WORK INSTRUCTIONS: In the Ask HN post below, why does selling to hobbyists seem like the obvious choice to the writers? Explain in one to three sentences.

Ask HN: Bad idea to sell to geeks before enterprise (starting off B2C) - pain_perdu
So we’ve built a product that seems deeply resonate with the hacker community (we built a next&#x2F;gen RF device).  We have dozens of peer-orders and even small business LOIs for significant quantities which is all super exciting after just a week or so of marketing.  But we know that in order to be a venture-backable company, we need markets much larger than hobbyists and hackers.  Has anyone else ever started their startup by serving the hacker community then using their support and product feedback to evolve to a primarily enterprise business (we already have deals there too much slow sales cycle threatens to kill us at this stage if we don’t start making some revenue and selling to hobbyists seems like the obvious choice).<p>So do we start serving the market that wants our product today or do we focus on the large customers who will ultimately be what makes or breaks us?  Is starting off B2C a mistake?

PROVIDED RECORDS:
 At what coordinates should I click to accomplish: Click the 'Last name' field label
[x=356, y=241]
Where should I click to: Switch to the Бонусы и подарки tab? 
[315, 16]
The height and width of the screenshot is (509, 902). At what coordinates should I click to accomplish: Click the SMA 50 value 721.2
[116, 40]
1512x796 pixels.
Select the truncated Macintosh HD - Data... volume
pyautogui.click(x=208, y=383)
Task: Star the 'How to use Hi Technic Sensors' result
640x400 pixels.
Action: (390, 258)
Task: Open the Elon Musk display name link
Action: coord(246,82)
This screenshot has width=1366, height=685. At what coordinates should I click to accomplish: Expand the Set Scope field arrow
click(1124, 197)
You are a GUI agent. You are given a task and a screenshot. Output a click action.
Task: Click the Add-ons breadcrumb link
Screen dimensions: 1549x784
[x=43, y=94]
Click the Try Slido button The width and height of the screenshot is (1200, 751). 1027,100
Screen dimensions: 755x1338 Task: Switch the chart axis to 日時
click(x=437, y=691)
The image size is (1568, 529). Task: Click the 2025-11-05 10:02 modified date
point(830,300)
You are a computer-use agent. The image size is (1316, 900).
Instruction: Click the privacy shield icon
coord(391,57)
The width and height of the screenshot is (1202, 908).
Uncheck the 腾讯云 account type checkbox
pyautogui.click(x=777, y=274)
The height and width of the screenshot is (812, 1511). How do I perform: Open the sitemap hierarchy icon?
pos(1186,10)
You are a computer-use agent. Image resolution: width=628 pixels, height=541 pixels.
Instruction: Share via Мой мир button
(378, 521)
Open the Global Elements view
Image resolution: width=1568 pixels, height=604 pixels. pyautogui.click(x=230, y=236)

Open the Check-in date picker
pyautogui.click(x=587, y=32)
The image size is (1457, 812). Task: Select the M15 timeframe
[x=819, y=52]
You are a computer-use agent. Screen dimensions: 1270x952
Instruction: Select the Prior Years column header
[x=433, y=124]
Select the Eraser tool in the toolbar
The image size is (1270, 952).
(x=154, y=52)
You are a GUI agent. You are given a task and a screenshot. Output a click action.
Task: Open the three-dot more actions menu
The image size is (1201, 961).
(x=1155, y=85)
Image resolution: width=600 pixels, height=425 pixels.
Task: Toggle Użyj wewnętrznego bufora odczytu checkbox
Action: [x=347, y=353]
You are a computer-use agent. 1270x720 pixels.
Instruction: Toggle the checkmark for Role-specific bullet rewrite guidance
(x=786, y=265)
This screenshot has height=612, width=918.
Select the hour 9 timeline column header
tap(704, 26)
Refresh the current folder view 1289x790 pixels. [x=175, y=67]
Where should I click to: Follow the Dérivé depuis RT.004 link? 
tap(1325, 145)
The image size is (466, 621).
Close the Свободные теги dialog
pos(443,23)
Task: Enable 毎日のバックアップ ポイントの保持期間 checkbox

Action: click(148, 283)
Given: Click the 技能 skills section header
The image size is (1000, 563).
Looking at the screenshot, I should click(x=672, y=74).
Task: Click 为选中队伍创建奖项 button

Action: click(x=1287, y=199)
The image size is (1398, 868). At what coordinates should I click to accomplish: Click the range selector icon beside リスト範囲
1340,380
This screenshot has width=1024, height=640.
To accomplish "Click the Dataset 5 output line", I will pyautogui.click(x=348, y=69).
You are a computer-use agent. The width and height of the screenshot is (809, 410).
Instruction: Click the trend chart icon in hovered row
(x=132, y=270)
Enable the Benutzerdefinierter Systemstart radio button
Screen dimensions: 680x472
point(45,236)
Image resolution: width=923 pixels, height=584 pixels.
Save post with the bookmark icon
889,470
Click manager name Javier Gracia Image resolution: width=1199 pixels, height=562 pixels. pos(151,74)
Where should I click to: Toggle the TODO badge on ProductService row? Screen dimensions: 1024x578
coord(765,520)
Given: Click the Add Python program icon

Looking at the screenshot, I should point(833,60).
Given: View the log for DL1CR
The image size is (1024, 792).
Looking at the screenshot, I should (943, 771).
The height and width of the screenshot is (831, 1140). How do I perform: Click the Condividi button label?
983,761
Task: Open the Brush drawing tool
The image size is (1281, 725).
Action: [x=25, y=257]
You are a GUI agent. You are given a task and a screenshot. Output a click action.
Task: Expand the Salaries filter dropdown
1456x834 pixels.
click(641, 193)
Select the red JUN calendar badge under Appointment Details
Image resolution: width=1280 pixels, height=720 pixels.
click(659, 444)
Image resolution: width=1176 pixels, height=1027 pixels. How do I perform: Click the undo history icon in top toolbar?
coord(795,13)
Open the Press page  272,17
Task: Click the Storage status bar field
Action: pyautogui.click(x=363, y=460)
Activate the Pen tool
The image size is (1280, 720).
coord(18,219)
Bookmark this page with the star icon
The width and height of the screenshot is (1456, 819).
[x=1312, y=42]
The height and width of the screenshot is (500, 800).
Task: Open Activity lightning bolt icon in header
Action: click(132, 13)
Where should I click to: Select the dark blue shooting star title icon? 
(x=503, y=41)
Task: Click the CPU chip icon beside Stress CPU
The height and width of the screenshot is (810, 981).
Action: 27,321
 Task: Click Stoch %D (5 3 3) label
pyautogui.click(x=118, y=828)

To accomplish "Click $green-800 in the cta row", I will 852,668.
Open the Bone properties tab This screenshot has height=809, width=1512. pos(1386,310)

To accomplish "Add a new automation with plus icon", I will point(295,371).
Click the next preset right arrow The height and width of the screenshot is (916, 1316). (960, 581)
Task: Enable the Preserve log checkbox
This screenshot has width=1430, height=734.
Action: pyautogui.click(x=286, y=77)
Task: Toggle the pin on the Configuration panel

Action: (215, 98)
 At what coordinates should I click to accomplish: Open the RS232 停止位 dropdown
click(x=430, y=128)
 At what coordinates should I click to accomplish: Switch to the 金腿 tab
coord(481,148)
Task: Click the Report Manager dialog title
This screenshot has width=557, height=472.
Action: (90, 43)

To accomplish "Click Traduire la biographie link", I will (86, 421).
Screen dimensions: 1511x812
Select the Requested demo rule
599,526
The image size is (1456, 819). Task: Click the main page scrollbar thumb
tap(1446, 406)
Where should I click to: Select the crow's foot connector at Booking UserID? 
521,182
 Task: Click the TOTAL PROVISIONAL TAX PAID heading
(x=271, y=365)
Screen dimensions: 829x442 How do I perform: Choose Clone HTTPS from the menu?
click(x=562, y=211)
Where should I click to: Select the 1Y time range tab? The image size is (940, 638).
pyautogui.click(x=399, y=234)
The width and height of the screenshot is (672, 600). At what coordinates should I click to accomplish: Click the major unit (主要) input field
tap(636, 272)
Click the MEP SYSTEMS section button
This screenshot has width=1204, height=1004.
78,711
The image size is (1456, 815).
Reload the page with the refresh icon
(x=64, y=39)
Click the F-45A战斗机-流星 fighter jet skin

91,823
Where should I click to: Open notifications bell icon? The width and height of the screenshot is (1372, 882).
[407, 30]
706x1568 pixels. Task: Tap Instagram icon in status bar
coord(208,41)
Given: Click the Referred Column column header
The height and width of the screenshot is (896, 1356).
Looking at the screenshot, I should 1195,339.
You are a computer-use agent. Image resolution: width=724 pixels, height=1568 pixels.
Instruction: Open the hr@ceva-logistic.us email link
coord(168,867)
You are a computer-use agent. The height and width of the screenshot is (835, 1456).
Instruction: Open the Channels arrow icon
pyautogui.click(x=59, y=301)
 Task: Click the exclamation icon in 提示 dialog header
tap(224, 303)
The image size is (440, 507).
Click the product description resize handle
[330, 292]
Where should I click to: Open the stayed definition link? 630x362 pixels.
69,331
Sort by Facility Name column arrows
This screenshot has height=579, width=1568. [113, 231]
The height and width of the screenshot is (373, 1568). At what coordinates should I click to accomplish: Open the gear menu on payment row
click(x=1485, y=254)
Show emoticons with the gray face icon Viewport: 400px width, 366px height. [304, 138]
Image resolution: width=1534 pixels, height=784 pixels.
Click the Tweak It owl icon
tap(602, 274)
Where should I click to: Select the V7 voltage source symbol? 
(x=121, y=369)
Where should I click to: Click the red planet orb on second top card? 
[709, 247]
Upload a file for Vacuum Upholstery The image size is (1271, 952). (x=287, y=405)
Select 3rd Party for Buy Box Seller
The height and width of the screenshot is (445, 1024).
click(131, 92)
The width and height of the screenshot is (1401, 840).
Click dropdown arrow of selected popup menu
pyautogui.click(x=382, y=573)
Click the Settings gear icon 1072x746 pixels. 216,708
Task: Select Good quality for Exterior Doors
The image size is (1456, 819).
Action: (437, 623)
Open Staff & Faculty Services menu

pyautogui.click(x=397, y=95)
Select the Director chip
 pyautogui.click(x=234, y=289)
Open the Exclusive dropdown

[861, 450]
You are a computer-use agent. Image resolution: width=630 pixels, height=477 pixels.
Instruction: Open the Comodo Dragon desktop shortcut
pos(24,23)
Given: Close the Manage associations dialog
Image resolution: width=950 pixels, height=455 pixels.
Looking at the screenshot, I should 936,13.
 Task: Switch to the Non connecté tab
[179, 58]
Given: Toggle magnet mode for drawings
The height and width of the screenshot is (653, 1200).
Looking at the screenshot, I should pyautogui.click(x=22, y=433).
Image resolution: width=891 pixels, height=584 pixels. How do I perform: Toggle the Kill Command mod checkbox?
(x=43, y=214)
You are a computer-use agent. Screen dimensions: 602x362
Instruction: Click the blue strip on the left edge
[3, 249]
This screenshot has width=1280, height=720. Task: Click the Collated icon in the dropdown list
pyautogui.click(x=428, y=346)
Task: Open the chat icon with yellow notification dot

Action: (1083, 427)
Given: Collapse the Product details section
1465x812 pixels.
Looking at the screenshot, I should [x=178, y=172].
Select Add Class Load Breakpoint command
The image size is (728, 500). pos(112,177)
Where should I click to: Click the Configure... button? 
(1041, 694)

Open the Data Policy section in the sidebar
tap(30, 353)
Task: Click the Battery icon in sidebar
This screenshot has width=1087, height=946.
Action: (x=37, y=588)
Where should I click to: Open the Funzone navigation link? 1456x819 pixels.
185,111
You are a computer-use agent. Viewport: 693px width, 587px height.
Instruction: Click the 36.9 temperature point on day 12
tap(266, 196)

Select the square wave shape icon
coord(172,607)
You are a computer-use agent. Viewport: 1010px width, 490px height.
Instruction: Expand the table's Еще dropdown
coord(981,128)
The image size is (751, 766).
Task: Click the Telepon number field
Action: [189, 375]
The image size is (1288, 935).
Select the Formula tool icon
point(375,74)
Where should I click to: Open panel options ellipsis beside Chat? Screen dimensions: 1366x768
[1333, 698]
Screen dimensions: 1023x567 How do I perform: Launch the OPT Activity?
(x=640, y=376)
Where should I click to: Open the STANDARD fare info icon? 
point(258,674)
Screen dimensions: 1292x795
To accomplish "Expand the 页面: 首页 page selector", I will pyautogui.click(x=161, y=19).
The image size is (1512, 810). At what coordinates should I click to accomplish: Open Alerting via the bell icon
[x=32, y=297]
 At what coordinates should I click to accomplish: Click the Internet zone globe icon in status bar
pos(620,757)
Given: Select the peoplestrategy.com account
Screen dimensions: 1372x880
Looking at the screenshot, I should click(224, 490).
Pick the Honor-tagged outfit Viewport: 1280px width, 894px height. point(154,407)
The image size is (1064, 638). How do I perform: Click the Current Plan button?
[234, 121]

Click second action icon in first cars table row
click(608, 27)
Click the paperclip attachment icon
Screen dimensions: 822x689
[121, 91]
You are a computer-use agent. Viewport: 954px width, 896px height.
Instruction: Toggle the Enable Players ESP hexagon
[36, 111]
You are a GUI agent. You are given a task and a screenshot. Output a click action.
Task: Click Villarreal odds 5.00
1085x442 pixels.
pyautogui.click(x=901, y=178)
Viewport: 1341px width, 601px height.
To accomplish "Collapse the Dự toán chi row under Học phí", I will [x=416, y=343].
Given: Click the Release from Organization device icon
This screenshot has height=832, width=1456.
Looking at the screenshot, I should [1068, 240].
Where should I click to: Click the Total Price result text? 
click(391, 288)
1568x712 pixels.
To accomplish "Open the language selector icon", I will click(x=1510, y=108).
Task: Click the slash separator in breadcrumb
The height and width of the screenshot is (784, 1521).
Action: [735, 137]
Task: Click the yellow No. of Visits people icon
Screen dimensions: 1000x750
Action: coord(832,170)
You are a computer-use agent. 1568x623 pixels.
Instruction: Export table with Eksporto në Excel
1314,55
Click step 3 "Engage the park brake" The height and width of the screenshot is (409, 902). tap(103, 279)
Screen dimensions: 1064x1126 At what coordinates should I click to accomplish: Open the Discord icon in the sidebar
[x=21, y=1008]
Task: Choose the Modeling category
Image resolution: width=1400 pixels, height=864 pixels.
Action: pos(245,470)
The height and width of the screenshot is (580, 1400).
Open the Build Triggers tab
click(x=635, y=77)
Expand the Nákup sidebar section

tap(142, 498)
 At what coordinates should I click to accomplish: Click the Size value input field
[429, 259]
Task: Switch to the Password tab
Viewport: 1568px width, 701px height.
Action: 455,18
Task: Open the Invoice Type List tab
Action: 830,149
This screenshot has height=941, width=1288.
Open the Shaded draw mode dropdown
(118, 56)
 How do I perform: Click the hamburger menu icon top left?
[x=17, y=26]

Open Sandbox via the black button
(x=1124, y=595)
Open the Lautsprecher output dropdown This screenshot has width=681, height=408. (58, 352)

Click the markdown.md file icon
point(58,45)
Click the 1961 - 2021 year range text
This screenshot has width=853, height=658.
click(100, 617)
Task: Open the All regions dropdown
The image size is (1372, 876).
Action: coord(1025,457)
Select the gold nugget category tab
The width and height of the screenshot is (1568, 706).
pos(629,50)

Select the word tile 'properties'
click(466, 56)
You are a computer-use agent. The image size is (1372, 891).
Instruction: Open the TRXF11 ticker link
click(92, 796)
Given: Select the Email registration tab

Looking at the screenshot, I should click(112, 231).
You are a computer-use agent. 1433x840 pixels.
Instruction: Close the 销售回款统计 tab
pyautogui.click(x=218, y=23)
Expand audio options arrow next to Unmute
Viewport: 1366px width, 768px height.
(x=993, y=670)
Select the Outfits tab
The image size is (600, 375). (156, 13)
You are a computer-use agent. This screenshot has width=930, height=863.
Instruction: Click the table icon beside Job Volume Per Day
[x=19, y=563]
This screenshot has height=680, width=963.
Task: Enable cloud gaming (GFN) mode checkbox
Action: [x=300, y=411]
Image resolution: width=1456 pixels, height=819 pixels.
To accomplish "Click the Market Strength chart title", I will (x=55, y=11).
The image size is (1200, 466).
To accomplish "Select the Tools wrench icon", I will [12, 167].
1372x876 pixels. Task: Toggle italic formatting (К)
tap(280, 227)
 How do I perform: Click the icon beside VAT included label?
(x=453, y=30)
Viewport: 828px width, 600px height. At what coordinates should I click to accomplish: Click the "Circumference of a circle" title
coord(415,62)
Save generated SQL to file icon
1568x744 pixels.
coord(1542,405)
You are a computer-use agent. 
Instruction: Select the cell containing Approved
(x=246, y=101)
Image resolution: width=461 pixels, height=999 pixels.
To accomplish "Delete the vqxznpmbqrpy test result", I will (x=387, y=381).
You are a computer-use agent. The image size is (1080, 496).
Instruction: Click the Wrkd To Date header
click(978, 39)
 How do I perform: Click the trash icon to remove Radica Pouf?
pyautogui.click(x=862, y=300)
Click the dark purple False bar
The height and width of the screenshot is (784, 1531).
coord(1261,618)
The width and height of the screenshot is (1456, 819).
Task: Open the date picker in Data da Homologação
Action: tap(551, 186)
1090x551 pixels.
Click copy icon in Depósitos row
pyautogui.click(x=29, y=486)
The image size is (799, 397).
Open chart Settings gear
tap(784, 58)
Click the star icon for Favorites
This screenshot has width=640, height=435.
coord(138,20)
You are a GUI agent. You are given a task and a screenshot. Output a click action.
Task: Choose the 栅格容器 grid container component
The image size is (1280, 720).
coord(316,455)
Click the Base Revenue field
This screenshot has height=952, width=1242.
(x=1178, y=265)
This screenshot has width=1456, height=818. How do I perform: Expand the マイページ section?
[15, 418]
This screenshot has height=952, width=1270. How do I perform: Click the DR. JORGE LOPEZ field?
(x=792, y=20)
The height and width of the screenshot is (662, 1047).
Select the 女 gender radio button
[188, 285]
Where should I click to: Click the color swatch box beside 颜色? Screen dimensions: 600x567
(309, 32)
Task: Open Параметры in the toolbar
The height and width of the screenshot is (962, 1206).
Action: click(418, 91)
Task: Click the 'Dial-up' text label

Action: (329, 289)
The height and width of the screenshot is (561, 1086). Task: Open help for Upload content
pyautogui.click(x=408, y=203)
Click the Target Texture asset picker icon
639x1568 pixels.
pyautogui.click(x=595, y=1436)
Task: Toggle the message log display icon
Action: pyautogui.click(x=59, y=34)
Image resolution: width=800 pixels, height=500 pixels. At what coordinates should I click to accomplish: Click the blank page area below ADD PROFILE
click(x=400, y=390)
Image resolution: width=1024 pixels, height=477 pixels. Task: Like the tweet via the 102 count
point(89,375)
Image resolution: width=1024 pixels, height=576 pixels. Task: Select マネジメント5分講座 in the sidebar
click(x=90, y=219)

THE RESPONSE: They already have enterprise deals, but the slow enterprise sales cycle threatens to kill the startup at this stage if it doesn't start making some revenue. Hobbyists want the product now, so selling to them looks like the obvious choice.